Assigned task
Please quote the material below word for word, from its first line through the line containing "redo-icon is located".

[Records for this exercise]

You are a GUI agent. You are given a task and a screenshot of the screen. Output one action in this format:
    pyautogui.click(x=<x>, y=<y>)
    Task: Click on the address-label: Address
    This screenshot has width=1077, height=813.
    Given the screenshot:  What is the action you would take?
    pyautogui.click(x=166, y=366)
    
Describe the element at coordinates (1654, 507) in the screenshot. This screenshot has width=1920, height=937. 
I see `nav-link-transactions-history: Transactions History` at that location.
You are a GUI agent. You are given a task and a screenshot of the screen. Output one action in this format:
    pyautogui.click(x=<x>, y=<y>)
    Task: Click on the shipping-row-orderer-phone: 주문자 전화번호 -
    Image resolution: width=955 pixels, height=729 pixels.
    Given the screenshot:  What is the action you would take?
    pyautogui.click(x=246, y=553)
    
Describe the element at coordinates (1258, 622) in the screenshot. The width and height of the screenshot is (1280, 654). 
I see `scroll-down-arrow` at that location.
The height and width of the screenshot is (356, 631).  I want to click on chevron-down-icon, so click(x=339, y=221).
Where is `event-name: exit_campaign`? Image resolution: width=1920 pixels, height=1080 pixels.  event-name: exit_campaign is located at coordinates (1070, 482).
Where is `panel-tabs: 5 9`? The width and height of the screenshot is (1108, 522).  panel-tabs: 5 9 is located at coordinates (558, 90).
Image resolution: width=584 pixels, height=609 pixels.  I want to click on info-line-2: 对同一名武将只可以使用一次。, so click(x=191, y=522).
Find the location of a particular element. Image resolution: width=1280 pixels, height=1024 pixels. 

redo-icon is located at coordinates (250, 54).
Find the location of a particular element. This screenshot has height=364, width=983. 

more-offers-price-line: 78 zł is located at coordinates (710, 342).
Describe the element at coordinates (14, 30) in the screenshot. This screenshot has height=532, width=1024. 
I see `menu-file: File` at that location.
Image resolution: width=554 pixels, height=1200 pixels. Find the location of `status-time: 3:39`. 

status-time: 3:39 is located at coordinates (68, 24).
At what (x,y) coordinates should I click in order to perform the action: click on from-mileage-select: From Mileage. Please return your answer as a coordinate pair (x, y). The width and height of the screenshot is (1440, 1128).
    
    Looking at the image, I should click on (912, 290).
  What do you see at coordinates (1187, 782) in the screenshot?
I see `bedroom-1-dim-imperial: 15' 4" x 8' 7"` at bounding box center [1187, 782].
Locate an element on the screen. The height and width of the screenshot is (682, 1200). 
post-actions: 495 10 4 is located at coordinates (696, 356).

[/Records for this exercise]

Your solution
You are a GUI agent. You are given a task and a screenshot of the screen. Output one action in this format:
    pyautogui.click(x=<x>, y=<y>)
    Task: Click on the address-label: Address
    This screenshot has width=1077, height=813.
    Given the screenshot:  What is the action you would take?
    pyautogui.click(x=166, y=366)
    
Describe the element at coordinates (1654, 507) in the screenshot. This screenshot has width=1920, height=937. 
I see `nav-link-transactions-history: Transactions History` at that location.
You are a GUI agent. You are given a task and a screenshot of the screen. Output one action in this format:
    pyautogui.click(x=<x>, y=<y>)
    Task: Click on the shipping-row-orderer-phone: 주문자 전화번호 -
    Image resolution: width=955 pixels, height=729 pixels.
    Given the screenshot:  What is the action you would take?
    pyautogui.click(x=246, y=553)
    
Describe the element at coordinates (1258, 622) in the screenshot. The width and height of the screenshot is (1280, 654). 
I see `scroll-down-arrow` at that location.
The height and width of the screenshot is (356, 631).  I want to click on chevron-down-icon, so click(x=339, y=221).
Where is `event-name: exit_campaign`? Image resolution: width=1920 pixels, height=1080 pixels.  event-name: exit_campaign is located at coordinates (1070, 482).
Where is `panel-tabs: 5 9`? The width and height of the screenshot is (1108, 522).  panel-tabs: 5 9 is located at coordinates (558, 90).
Image resolution: width=584 pixels, height=609 pixels.  I want to click on info-line-2: 对同一名武将只可以使用一次。, so click(x=191, y=522).
Find the location of a particular element. Image resolution: width=1280 pixels, height=1024 pixels. 

redo-icon is located at coordinates (250, 54).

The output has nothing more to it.